------ Extracted entries ------

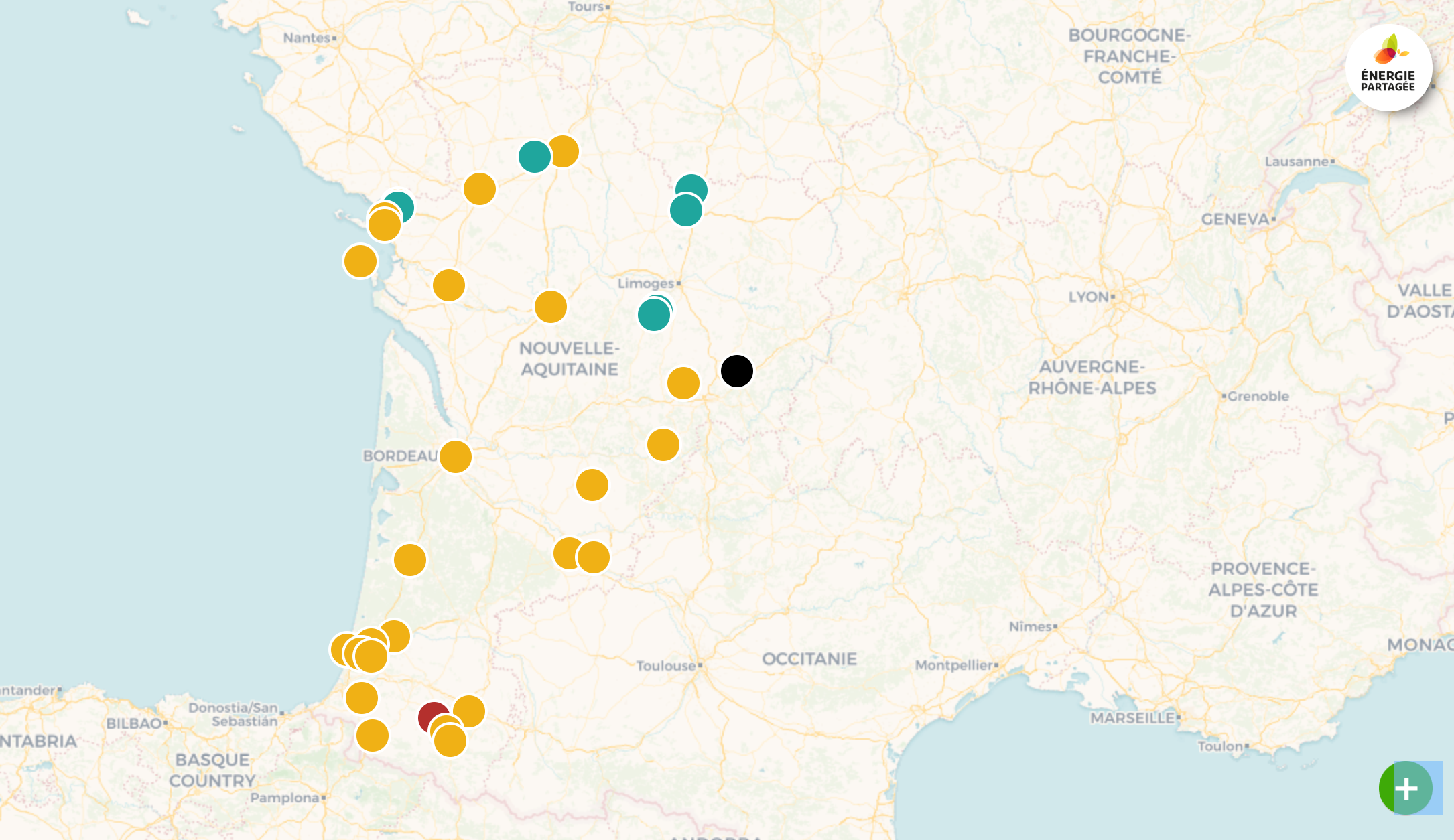
Task: Click the yellow marker between Bordeaux and Toulouse
Action: tap(592, 484)
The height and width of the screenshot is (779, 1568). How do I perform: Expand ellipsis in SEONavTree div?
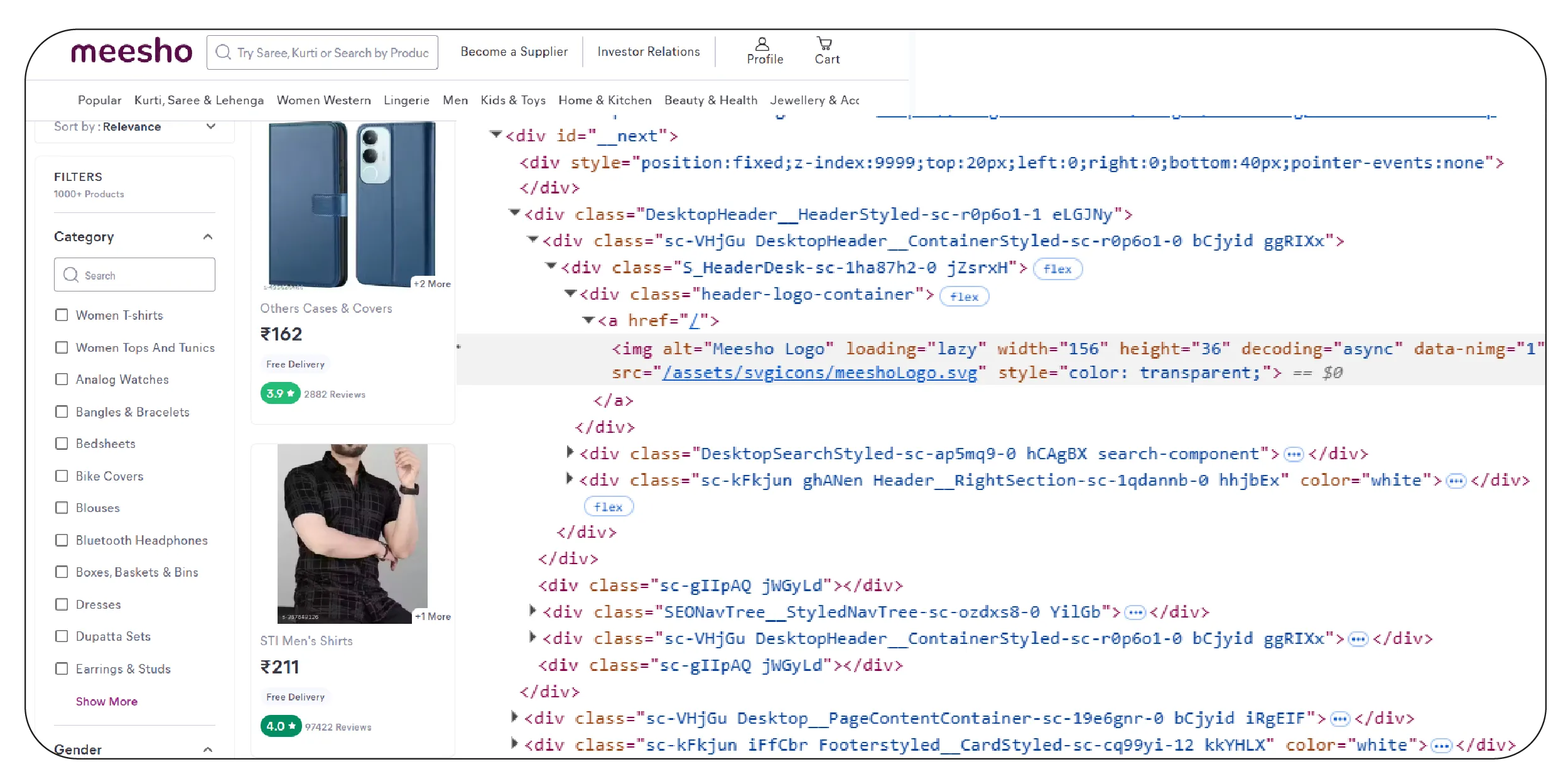[1134, 613]
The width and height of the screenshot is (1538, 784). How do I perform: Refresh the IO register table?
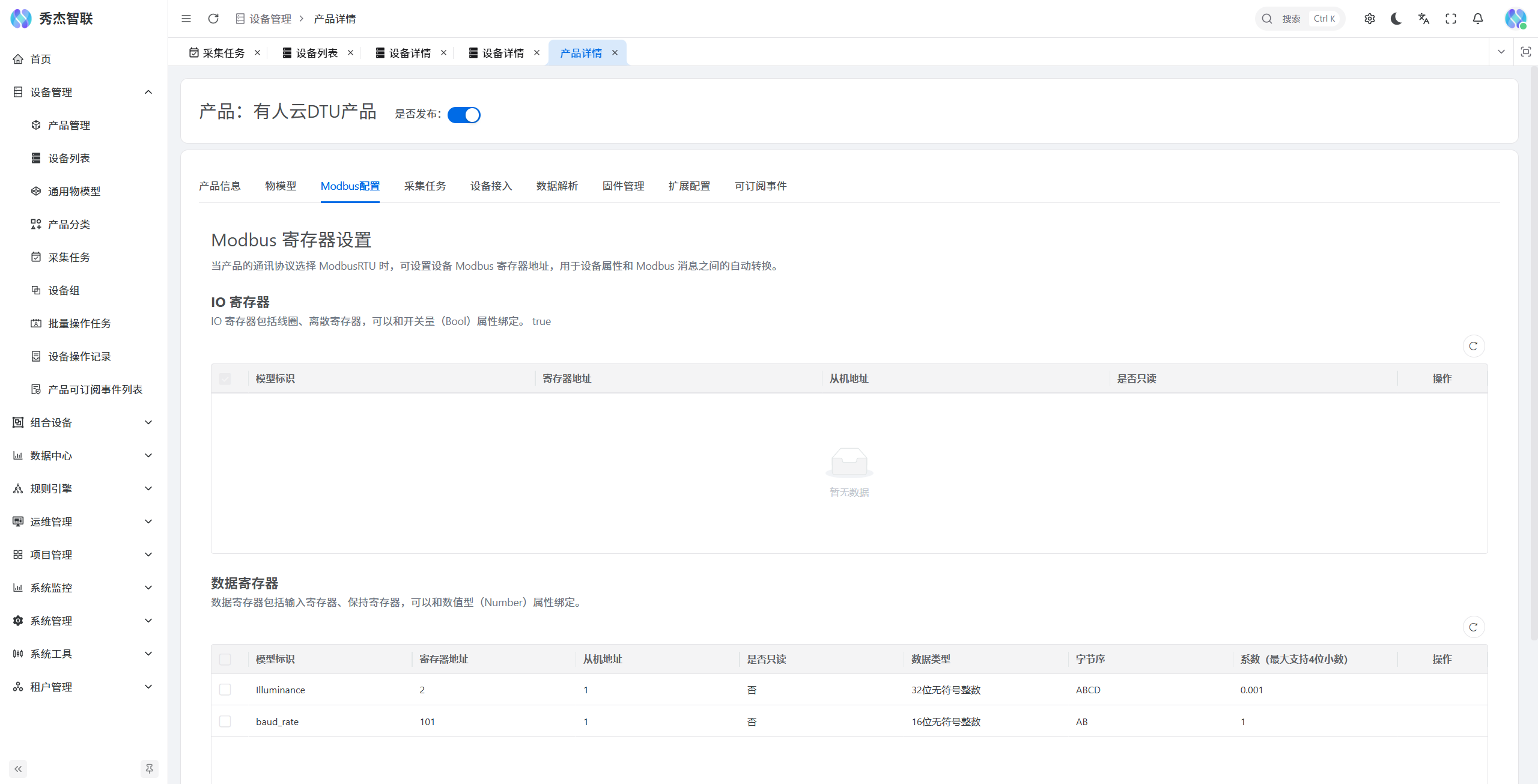[1473, 346]
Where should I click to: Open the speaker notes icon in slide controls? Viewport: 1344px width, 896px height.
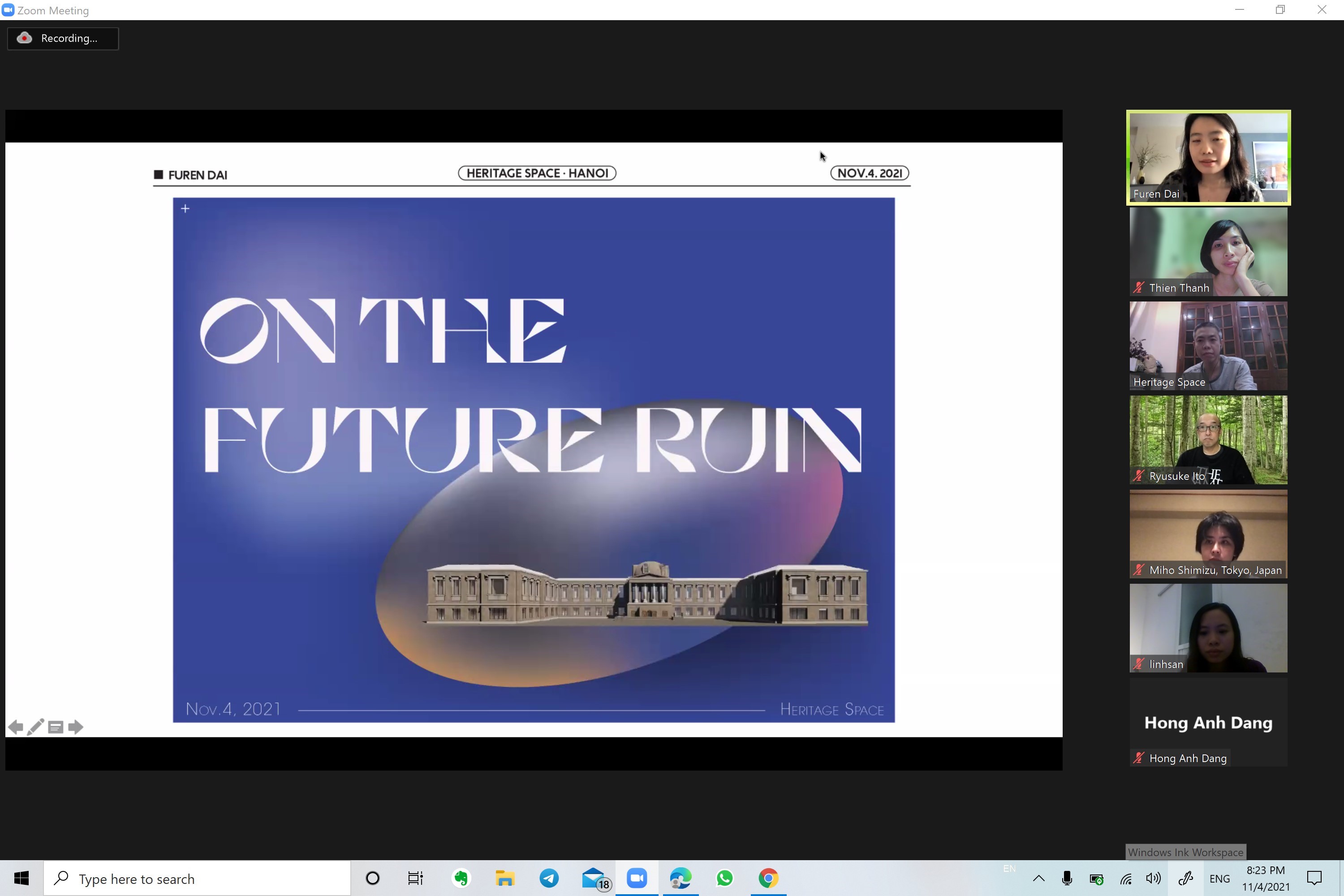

------

Exactly the lines from the one containing "The width and" through the end of the data above: repeat those, both ends included, and nothing else. Skip the pictures.

The width and height of the screenshot is (1538, 784). How do I perform: Refresh the IO register table?
[1473, 346]
Where should I click to: Open the speaker notes icon in slide controls? Viewport: 1344px width, 896px height.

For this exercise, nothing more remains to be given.